Geoff Muldaur(ジェフ・マルダー)
Vo., Guitar, Banjo
ジム・クウェスキン・ジャグ・バンドの中心メンバーとして活躍以来、ジェフ&マリア・マルダー、 ポール・バターフィールドのベターデイズ、エイモス・ギャレットとのコンビなどを通して、アメ リカの音楽を常に体現してきた。長いブランクのあと、90年代後半にソロ・アーティストとして活動を再開。01年には11年ぶりに来日公演をはたし大きな感動を残していった。
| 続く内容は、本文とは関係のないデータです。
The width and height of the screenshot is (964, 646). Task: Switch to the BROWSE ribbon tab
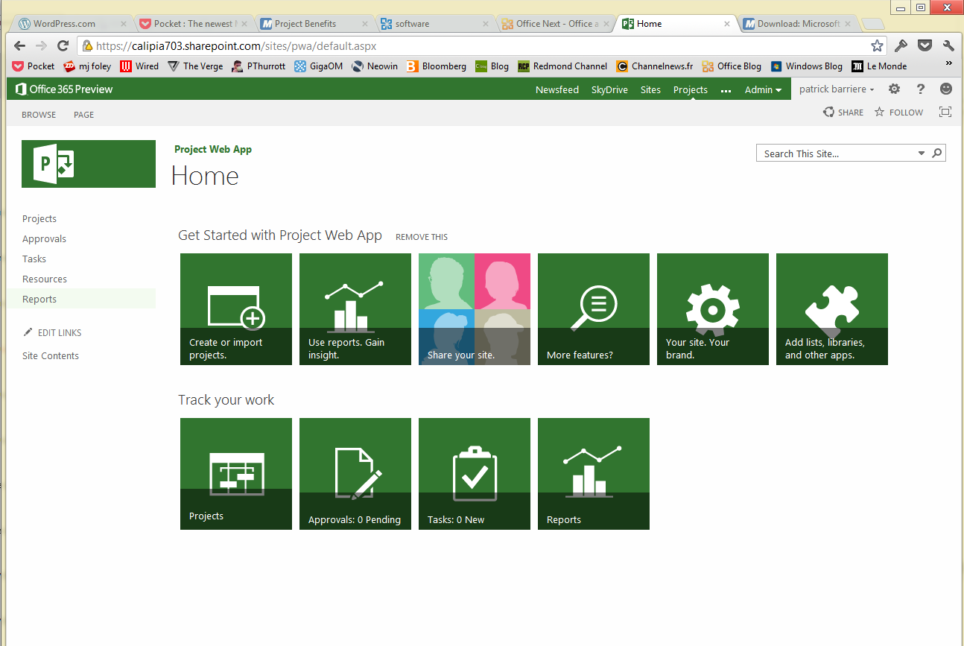(39, 115)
Fritz Richmond(フリッツ・リッチモンド)
Washtub Bass, Jug
ジム・クェスキン・ジャグ・バンドのオリジナル・メンバーにしてウォッシュタブ・ベースとジャグの名手。ライ・クーダーの『 Into the Purple Valley』にベーシストとして参加したり、エンジニアとしてポール・バターフィールド・ブルース・バンドやジャクソン・ブラウンらのアルバムで活躍している。最近ではジョン・セバスチャンのJ-Bandに参加している。
Tony Marcus(トニー・マーカス)
Guitar
ロバート・クラムのチープ・スーツ・セレネイダースに79年からギタリストとして参加。また、Frank Wakefield Band(ブルーグラス)やArkansas Sheiks(ストリング・バンド)、Royal SocietJazz Orchestra(1920年代のジャズ)、Cats & Jammers(スィング)など多くのバンドで幅広く活動するギタリスト。
ジャグ・バンドってなあに?
ジャグとは、水やお酒をためておく大型の瓶のこと。これを吹いてベースやチューバの替わりにしていたことから、この楽器(瓶)を使っているバンドをジャグ・バンドと呼ぶようになりました。このジャグのほかに、洗濯板を使ったパーカッション、洗濯だらいを使ったウォッシュタブ・ベース、カズー、そしてバンジョーやフィドルなどを駆使して、見ても聞いても楽しい賑やかな演奏が特徴です。身近にある生活用品で音楽を楽しむという、実に分りやすくて庶民的。手拍子したり、スプーンをたたいたり、いっしょに歌えばあなたももうジャグ・バンドの一員です。
アメリカの根っ子の音楽を好きになって、数十年?。西のヴァン・ダイク・パークス、東のジョン・サイモンがぼくの音楽の父でした。けれど、近年の深〜い深〜い研究の結果、どうやらどうやら、ジェフ・マルダーが影のフィクサーらしい。と、わかってきた今日この頃。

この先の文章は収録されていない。